Le frère ou la sœur pacsé du défunt ne peut bénéficier de l’exonération des droits de mutations prévue à l’article 796-0 ter du Code Général des Impôts

Cass. civ. ch. com., 28 mai 2025n n°21-16.632

Unions (mariage / pacs / concubinage), Patrimoine - Fiscalité

Enseignement de l'arrêt

En matière fiscale, la notion de célibat s’apprécie strictement et ne concerne pas uniquement le mariage du justiciable.

Le frère ou la sœur pacsé n’est pas considéré comme célibataire et ne peut bénéficier du régime d’exonération de l’article 796-0 ter du CGI.

Rappel du cadre légal

L’article 796-0 ter du Code général des impôts (CGI), introduit par la loi de finances pour 2007, prévoit une exonération des droits de mutation par décès au bénéfice des frères et sœurs du défunt.

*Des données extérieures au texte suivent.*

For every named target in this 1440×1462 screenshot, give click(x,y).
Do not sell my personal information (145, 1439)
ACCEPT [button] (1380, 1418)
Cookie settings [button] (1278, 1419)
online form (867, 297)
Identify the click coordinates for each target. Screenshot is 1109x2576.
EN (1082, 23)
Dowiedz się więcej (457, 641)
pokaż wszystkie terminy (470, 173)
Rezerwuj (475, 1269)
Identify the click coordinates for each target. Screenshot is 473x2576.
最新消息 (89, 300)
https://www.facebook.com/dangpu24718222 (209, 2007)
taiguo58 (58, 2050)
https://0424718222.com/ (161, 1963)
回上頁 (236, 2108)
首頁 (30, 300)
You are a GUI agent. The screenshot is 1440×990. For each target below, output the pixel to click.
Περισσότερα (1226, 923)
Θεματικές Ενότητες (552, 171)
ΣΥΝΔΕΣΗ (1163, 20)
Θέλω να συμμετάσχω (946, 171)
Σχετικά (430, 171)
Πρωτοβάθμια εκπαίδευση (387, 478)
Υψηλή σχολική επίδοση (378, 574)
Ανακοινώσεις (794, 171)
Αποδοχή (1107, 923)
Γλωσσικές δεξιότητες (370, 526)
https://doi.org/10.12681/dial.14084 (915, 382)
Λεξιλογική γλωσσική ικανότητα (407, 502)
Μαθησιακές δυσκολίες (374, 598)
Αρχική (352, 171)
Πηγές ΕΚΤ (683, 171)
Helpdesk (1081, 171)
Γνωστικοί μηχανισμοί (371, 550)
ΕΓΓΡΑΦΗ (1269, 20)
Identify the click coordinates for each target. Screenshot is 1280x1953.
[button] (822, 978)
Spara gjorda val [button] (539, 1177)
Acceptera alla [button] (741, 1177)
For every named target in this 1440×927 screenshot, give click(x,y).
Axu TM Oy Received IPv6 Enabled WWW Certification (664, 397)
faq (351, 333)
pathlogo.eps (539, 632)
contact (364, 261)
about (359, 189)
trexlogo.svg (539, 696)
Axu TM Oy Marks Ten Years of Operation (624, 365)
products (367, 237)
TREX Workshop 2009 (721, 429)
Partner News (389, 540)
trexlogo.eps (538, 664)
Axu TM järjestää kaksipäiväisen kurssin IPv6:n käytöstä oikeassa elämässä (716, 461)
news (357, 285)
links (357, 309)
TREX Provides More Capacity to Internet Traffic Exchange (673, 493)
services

« Est exonérée de droits de mutation par décès la part de chaque frère ou sœur, célibataire, veuf, divorcé ou séparé de corps, à la double condition :

1° Qu’il soit, au moment de l’ouverture de la succession, âgé de plus de cinquante ans ou atteint d’une infirmité le mettant dans l’impossibilité de subvenir par son travail aux nécessités de l’existence ;

2° Qu’il ait été constamment domicilié avec le défunt pendant les cinq années ayant précédé le décès. »

Ce dispositif exceptionnel vise à protéger certaines personnes vulnérables ou âgées qui, ayant cohabité durablement avec un frère ou une sœur, se retrouveraient en difficulté si elles étaient contraintes de vendre leur logement pour acquitter des droits de succession

En raison de sa nature dérogatoire, cette exonération est d’interprétation stricte et les juridictions françaises, ainsi que l’administration fiscale, examinent avec rigueur les conditions requises. C’est par exemple le cas de la notion de « célibataire », qui a donné lieu à plusieurs contentieux, notamment en lien avec le PACS.

Faits et procédure

Les faits

Une femme décède en 2014, laissant pour seul héritier son frère, désigné légataire universel. Dans la déclaration de succession, celui-ci revendique l’exonération des droits de mutation par décès prévue à l’article 796-0 ter du CGI, en raison de sa cohabitation avec la défunte.  

La déclaration de succession est enregistrée en l’état, sans paiement de droits. 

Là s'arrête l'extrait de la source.